Standar aturan perlindungan untuk menghentikan marginalisasi lebih jauh dibutuhkan dalam semua kebijakan, program dan inisiatif, termasuk pendanaan mitigasi dan adaptasi perubahan iklim melalui mekanisme pendanaan speerti Dana Iklim Hijau (Green Climate Fund), namun pendiriannya berlangsung lamban selama bertahun-tahun negosiasi perubahan iklim. Hal-hal tersebut baru mendapat perhatian serius pada Kesepakatan Cancun di UNFCCC COP 16 tahun 2010. Kesepakatan tersebut mengakui perempuan dan kesetaraan gender sebagai aksi efektif yang integral untuk mitigasi dan adaptasi perubahan iklim. Kesemuanya tercakup dalam delapan rujukan terhadap perempuan dan gender pada tujuh bagian teks.[24]
REDD+
Perempuan lebih mungkin terdampak secara tidak proporsional oleh kebijakan-kebijakan dan inisiatif REDD+ karena peran gender mereka yang membuat mereka kerap kali lebih tergantung terhadap akses ke hutan dan sumber daya alam sebagai mata pencarian dan kebutuhan dasar mereka dibandingkan laki-laki.[25] Risiko-risiko potensial bagi perempuan termasuk pembatasan aktivitas mata pencarian atau akses ke hutan, yang dapat mengarah pada meningkatnya beban kerja atau hilangnya pendapatan, serta dikeluarkan dari mekanisme bagi hasil.[26]

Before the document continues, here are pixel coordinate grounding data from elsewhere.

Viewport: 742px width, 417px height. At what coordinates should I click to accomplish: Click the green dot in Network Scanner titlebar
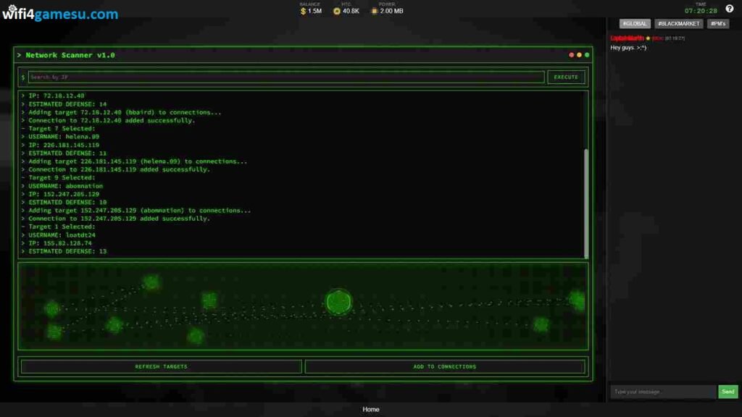pos(587,55)
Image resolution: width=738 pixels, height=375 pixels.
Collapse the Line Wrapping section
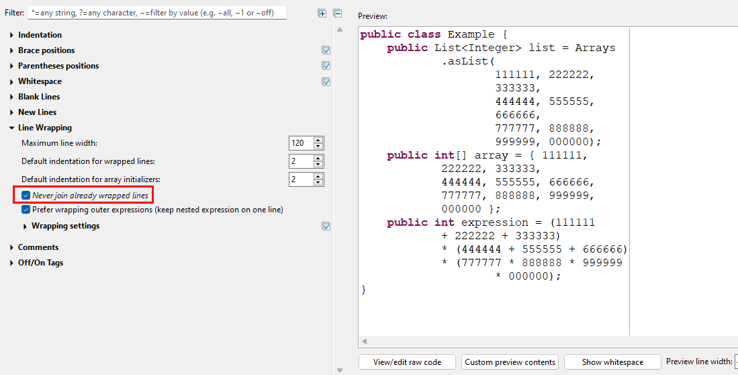12,128
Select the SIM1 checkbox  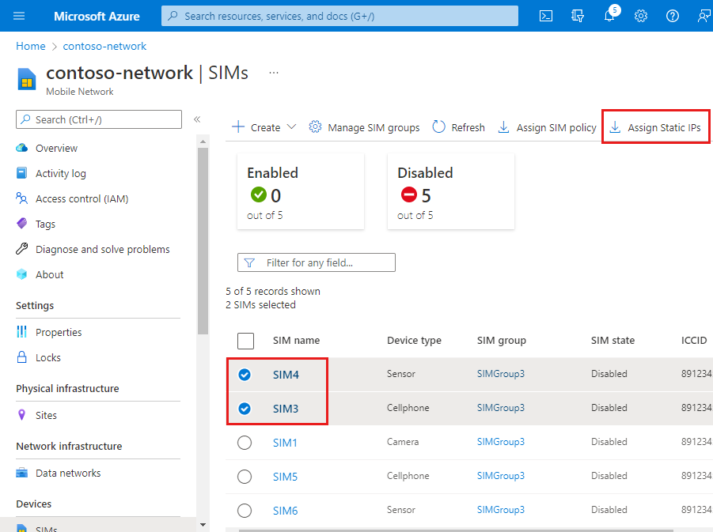click(245, 442)
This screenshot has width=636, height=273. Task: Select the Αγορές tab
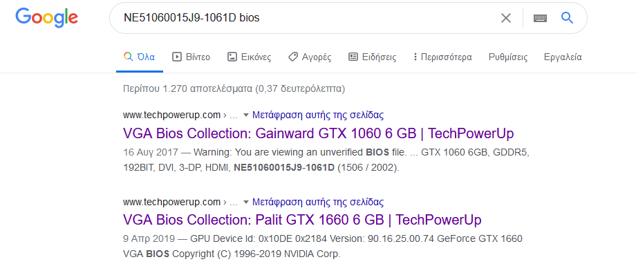pos(310,57)
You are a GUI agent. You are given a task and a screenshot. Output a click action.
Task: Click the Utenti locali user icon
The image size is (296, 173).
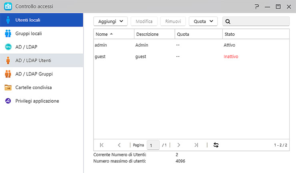point(8,20)
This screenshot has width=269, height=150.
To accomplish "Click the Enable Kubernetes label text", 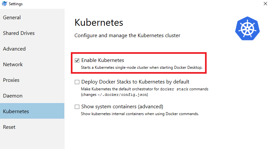I will (103, 60).
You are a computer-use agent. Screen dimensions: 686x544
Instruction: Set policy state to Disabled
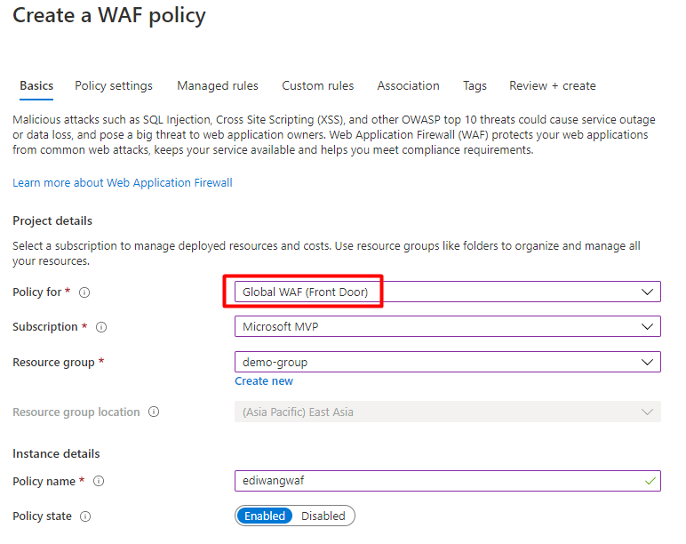pos(323,516)
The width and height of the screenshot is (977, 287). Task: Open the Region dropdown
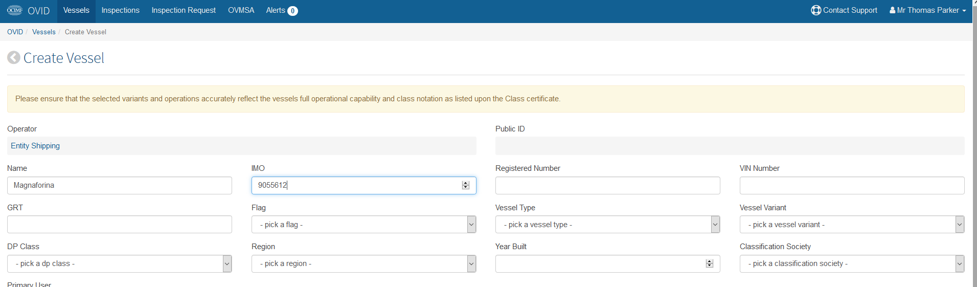point(363,263)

Sejauh ini Inisiatif REDD+ di Indonesia gagal untuk melibatkan (jika memang terjadi) perempuan secara memadai dan perempuan memiliki akses terbatas dalam pengambilan keputusan mengenai proyek-proyek yang direncanakan dalam kawasan mereka, atau mengenai pengambilan keputusan atas REDD di tingkat nasional atau regional. Dalam sebuah studi gender dan REDD+, Program UNREDD, misalnya, mengakui bahwa Program Indonesia disusun tanpa konsultasi dengan kelompok perempuan dan ahli gender, dan bahwa Dokumen Program Nasional gagal memasukkan perspektif gender atau aktivitas-aktivitas yang menargetkan perempuan – sebuah kekurangan yang baru disikapi tiga tahun kemudian. Sejak 2012, program mulai melibatkan ‘perempuan unggulan’ dalam implementasi program dan untuk menjadi inspirasi bagi perempuan lain untuk lebih aktif terlibat, serta memasukkan gender dalam topik pelatihan bagi Padiatapa (FPIC) yang tanggap gender, dan melibatkan organisasi perempuan di tingkat lokal. Namun, seperti yang dinyatakan oleh dokumen itu sendiri, “inisiatif-inisiatf ini sendiri tidak cukup. Upaya untuk mengarusutamakan gender seharusnya lebih komprehensif dan terlembagakan.”[27] Studi UNREDD menyatakan bahwa gender harus diintegrasikan ke dalam REDD+ berdasarkan dua alasan utama: hak (yaitu CEDAW, UNDRIP, Kesepakatan Cancun) dan efisiensi – karena pelibatan perempuan dalam REDD+ berpeluang meningkatkan efisiensi program dan kelangsungannya dalam jangka panjang.[28]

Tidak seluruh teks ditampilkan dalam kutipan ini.